If you have read my last post about my encounter on Suicide Bridge you should (I guess) remember whatever I have been through.
However, some time has passed after that and as I was busy with my business as well as with my profession I could not blog that much. However, on 4th December night, I remember I was on the train on my way to Ahmedabad, Gujrat (India) for some meeting stuff these memories came back to my mind.
Just to divert my mind when I logged in to facebook from my phone I saw something that made me believe that whatever happened to me or with me on Suicide bridge was not to harm me but to warn me that I was about to face.
Remember I mentioned about that only person or “friend” whom I could think of on that situation on suicide bridge? I faced betrayal, treachery, the blame of falsification from that person. I was blamed about something which hurt me, and I have already decided to lodge a complaint against myself because he would not. I know I never did anything, but only if… 😢
However, about my Suicide Bridge experience, I now feel that it was a warning that was given to me that night which I could not understand. Have I not been so stupid, I would have realized earlier that I am about to be a scapegoat.
But I do not regret being a scapegoat. I regret that how could I not understand what was going to happen to with me.
I do not know what entity was that but I am really thankful to it.
However, after 4th December 3 good things happened and my life is back on track.
I received an award for blogging on Mental Health awareness, you can now google my blog for mental illness and find me easily.

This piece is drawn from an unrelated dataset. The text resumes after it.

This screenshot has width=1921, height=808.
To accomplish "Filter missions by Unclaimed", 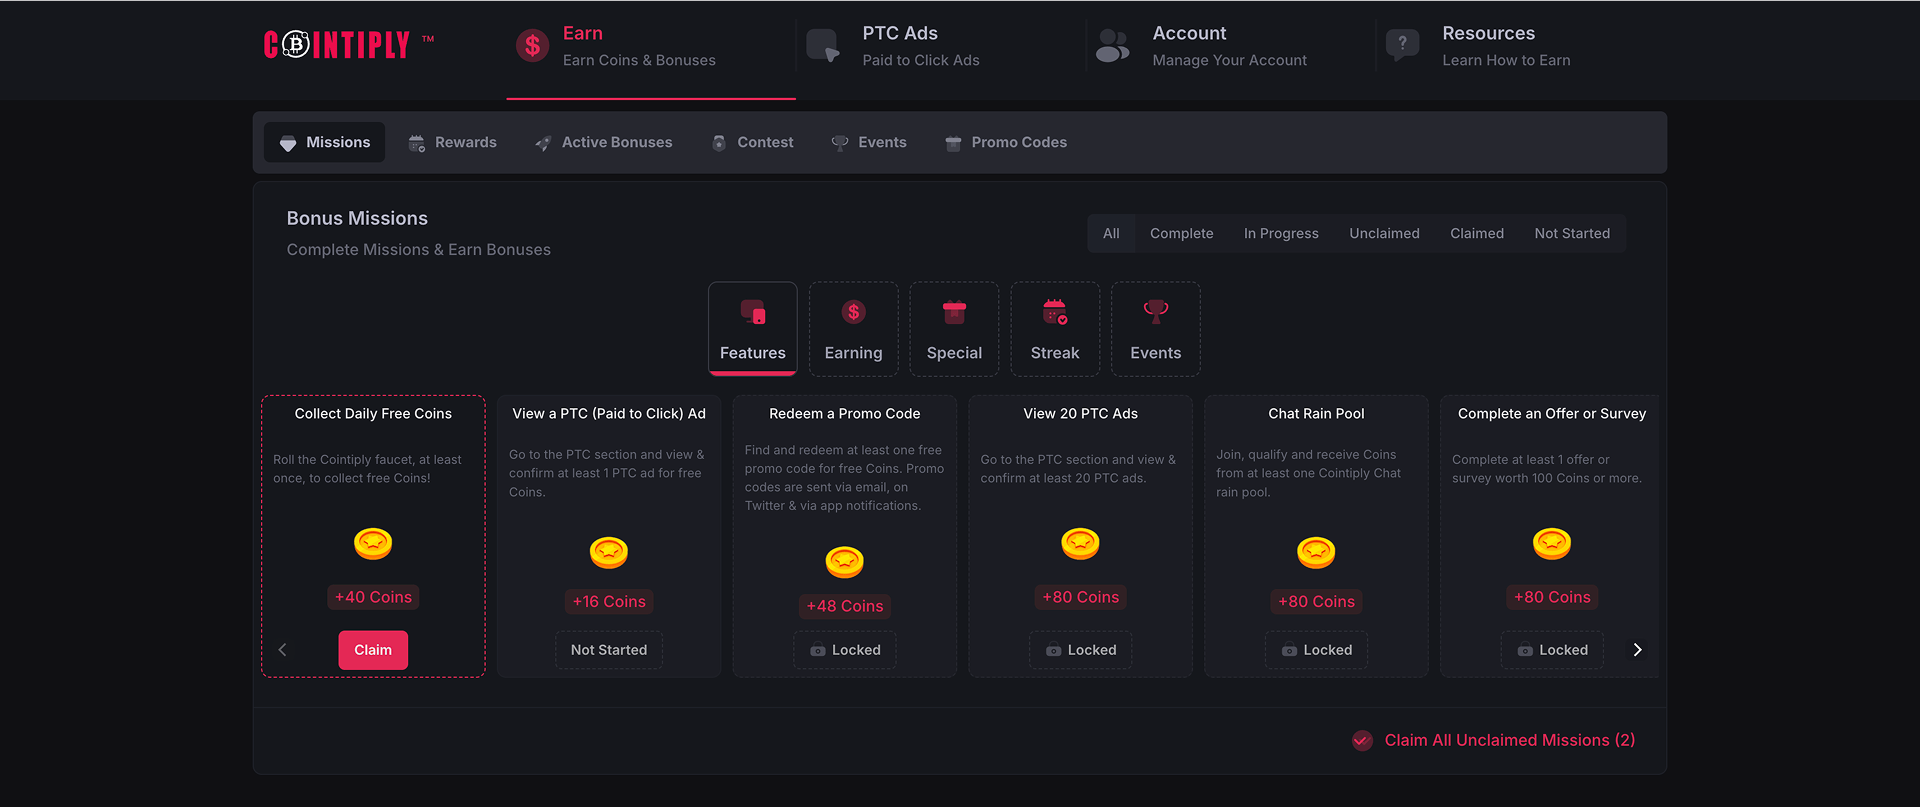I will pyautogui.click(x=1384, y=234).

2ndly I finally got transferred to the Educational Counseling department as a Student Psychologist. 😊😊
And lastly, I am back with the person for whom I had waited for so long. Yes, we had our share of issues and heck a lot of fights, I was misguided by people who I thought were my well-wishers. Moreover, I am happy now and I guess whatever happens there is always a definite reason behind that.😉
Well, I still do not date but I believe in love. Always did.